_Given exercise 1_
In the records, substitute "interface agent" for every occurrence of "GUI agent" across the stretch from the start of the records through the line containing "point(1012,126)", leaving everything else unchanged. Give back only those lines.

# [HOW-TO] Build a LCD Display and use it

## Camoes

BUILD A LCD DISPLAY AND USE IT

0) INTRODUCTION

The reason i built my self a LCD for my server is, that i'd like to monitor it without using a 2nd monitor or beeing sshed into it all the time. A LCD was perfect to display it's load, network-traffic and temperatures. In my opinion it's also more fun to build it yourself then buy an overpriced allready readymade LCD.

As i thought some other ppl might be interested in this also i decided to write this HOW-TO, so here we go.

1) THE HARDWARE PART

1.1 getting the right hardware

There are some LCD Displays who are supported by linux drivers, so you don't need to get one specific LCD, but at least you should check at LCDproc or lcd4linux if your LCD is supported.

(Collected data entries)
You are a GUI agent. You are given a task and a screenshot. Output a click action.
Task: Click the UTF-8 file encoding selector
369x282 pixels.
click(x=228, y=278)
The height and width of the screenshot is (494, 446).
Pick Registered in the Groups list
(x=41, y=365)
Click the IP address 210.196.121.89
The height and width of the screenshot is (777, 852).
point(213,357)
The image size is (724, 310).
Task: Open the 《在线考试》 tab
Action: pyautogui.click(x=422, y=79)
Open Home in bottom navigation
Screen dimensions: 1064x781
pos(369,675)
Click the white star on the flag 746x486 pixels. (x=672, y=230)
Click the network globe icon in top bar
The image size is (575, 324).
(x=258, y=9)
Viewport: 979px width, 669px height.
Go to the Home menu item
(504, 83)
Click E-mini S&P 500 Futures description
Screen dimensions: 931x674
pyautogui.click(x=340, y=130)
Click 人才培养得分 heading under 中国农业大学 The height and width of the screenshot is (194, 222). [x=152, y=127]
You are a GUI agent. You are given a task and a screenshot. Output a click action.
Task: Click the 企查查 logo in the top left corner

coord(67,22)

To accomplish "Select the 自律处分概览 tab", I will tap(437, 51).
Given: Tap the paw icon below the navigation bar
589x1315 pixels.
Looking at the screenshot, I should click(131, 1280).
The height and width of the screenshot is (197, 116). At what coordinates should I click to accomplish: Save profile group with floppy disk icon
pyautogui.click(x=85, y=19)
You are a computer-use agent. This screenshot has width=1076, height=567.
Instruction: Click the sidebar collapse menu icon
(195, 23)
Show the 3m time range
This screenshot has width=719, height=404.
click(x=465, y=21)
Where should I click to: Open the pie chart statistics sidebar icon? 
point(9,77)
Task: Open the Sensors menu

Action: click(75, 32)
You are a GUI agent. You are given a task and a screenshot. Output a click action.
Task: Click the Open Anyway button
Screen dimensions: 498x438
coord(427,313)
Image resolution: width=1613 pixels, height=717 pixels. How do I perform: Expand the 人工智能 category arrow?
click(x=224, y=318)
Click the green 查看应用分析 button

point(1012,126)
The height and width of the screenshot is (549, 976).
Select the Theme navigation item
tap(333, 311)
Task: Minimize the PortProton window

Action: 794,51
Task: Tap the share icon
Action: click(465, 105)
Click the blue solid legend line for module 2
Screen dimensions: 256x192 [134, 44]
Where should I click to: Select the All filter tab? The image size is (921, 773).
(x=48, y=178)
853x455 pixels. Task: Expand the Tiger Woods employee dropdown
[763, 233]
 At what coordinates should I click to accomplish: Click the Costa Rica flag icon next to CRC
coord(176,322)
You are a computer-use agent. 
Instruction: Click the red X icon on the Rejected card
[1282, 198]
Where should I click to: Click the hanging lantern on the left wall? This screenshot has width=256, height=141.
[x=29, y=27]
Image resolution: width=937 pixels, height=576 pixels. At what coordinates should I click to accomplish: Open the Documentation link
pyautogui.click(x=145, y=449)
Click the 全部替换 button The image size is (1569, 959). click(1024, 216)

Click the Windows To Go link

_Given exercise 2_
Extract the stretch from "1.1 getting the" through "LCD is supported." in the LCD display how-to, copying it word for word.

_Full output 1_
You are a interface agent. You are given a task and a screenshot. Output a click action.
Task: Click the UTF-8 file encoding selector
369x282 pixels.
click(x=228, y=278)
The height and width of the screenshot is (494, 446).
Pick Registered in the Groups list
(x=41, y=365)
Click the IP address 210.196.121.89
The height and width of the screenshot is (777, 852).
point(213,357)
The image size is (724, 310).
Task: Open the 《在线考试》 tab
Action: pyautogui.click(x=422, y=79)
Open Home in bottom navigation
Screen dimensions: 1064x781
pos(369,675)
Click the white star on the flag 746x486 pixels. (x=672, y=230)
Click the network globe icon in top bar
The image size is (575, 324).
(x=258, y=9)
Viewport: 979px width, 669px height.
Go to the Home menu item
(504, 83)
Click E-mini S&P 500 Futures description
Screen dimensions: 931x674
pyautogui.click(x=340, y=130)
Click 人才培养得分 heading under 中国农业大学 The height and width of the screenshot is (194, 222). [x=152, y=127]
You are a interface agent. You are given a task and a screenshot. Output a click action.
Task: Click the 企查查 logo in the top left corner

coord(67,22)

To accomplish "Select the 自律处分概览 tab", I will tap(437, 51).
Given: Tap the paw icon below the navigation bar
589x1315 pixels.
Looking at the screenshot, I should click(131, 1280).
The height and width of the screenshot is (197, 116). At what coordinates should I click to accomplish: Save profile group with floppy disk icon
pyautogui.click(x=85, y=19)
You are a computer-use agent. This screenshot has width=1076, height=567.
Instruction: Click the sidebar collapse menu icon
(195, 23)
Show the 3m time range
This screenshot has width=719, height=404.
click(x=465, y=21)
Where should I click to: Open the pie chart statistics sidebar icon? 
point(9,77)
Task: Open the Sensors menu

Action: click(75, 32)
You are a interface agent. You are given a task and a screenshot. Output a click action.
Task: Click the Open Anyway button
Screen dimensions: 498x438
coord(427,313)
Image resolution: width=1613 pixels, height=717 pixels. How do I perform: Expand the 人工智能 category arrow?
click(x=224, y=318)
Click the green 查看应用分析 button

point(1012,126)

_Full output 2_
1.1 getting the right hardware

There are some LCD Displays who are supported by linux drivers, so you don't need to get one specific LCD, but at least you should check at LCDproc or lcd4linux if your LCD is supported.